In scenes where Adam attempts to reconcile with his parents (Claire Foy and Jamie Bell), who died in a car crash when he was young, the film hovers on the edge of being irredeemably cheesy. But we’ve all had these imagined conversations with loved ones in our heads, and Haigh pulls it off with a sure directorial touch and some clever, smudgy editing courtesy of Jonathan Albert. It all adds up to something faintly wondrous, a literary adaptation laced with the tang of personal regret.

Priscilla

Was there ever a better fit between artist and subject matter than Priscilla, Sofia Coppola’s lovingly drawn account of Elvis’s teenage bride? All of Coppola’s best qualities are on display in the film, which picks up Priscilla’s story from her teenage years on a West German army base, where a homesick Elvis begins his courtship, to her gilded-cage existence at Graceland as her now-hubby begins his long slide into addiction. But as ever with Coppola, the magic is in the details, from the sight of Priscilla’s bare feet sinking into the plush carpets at Graceland to a scene where Priscilla and her mum share a brief, pinch-me moment when Elvis rocks up unannounced at the house, her mask of disapproval slipping for an instant. Sensitively performed by its leads and pretty as a spoiled wedding cake, it’s her best film in years.
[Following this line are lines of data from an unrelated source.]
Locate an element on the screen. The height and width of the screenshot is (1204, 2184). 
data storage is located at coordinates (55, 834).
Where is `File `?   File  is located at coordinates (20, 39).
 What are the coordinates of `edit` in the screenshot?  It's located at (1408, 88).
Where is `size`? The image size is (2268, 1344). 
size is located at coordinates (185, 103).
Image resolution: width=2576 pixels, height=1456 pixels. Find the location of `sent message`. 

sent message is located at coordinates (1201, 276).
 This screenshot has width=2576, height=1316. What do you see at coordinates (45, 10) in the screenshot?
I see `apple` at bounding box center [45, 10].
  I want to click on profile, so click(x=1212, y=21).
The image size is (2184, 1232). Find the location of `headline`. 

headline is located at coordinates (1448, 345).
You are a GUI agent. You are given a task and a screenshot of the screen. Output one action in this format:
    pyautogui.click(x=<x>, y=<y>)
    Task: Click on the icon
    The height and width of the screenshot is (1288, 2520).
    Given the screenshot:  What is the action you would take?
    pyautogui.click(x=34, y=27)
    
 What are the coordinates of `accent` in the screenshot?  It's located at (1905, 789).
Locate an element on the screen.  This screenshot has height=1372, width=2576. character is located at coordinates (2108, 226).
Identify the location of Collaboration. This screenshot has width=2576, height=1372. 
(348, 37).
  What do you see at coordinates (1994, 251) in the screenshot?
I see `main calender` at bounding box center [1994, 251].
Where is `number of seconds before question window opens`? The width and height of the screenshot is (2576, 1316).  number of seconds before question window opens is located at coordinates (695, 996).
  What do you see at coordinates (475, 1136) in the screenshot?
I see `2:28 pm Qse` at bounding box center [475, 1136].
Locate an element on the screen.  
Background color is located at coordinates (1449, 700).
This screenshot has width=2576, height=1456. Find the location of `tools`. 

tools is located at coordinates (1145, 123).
Read AnOther’s interview with Cailee Spaeny here, and a conversation between Sofia Coppola and Cindy Sherman here.

Poor Things

We’ve already gone into some depth on Poor Things, which wowed audiences at Venice with its blackly comic odyssey of emancipated womanhood in colonial-era Britain. (The Glasgow location of Alasdair Gray’s source novel has been excised for the film, annoying some fans of the late author’s work.) Emma Stone rightly won plaudits for her daring turn as a sex-mad Frankenstein’s monster, but everything from the set design to the supporting cast and Jerskin Fendrix’s queasy, euphoric score is on point in Yorgos Lanthimos’s stellar satirical fantasy – this is the work of an artist embracing the full lunacy of his vision.

Read AnOther’s review of Poor Things here

Scala!!!

Young Londoners today may know it as a music venue, but for many years the Scala was a place to see the best, weirdest and most royally fucked up films on planet Earth. Jane Giles and Ali Catterall’s new doc traces the cinema’s history from its first home in Fitzrovia to its most famous incarnation in the then-seedy heart of Kings Cross, where John Waters recalls doing acid with Divine at a screening of Ingmar Bergman’s The Hour of the Wolf (clue: it’s a bad idea). “It was like a country club for criminals and lunatics,” says Waters, summing up the spirit of fondly recalled debauchery that suffuses this genial if slightly indulgent film.

Read AnOther’s interview with co-directors Jane Giles and Ali Catterall here

The Disappearance of Shere Hite

Shere Hite is the woman that taught America how to find its own clitoris. Her smash-hit Hite Report was a landmark survey of some 3,000 American women exploding myths around female sexuality which remains, astonishingly, the 30th best-selling book of all time. But ask people who she was now and they’ll most likely draw a blank, a situation Nicole Newnham’s timely new doc seeks to remedy, with the late sexologist’s own reflections voiced by Dakota Johnson, a co-producer on the film. Hite’s findings that stimulation of the clitoris, not penetrative sex, is the surest way for women to achieve orgasm caused outrage in the US, evidenced here in a series of testy exchanges on TV with men incensed by her arguments. Plus ça change, you may think, but Hite’s beguiling good looks and fascination with image add layers of intrigue her story, as those close to her echo: “Shere had clearly invented ‘Shere Hite’… She wanted to be seen.”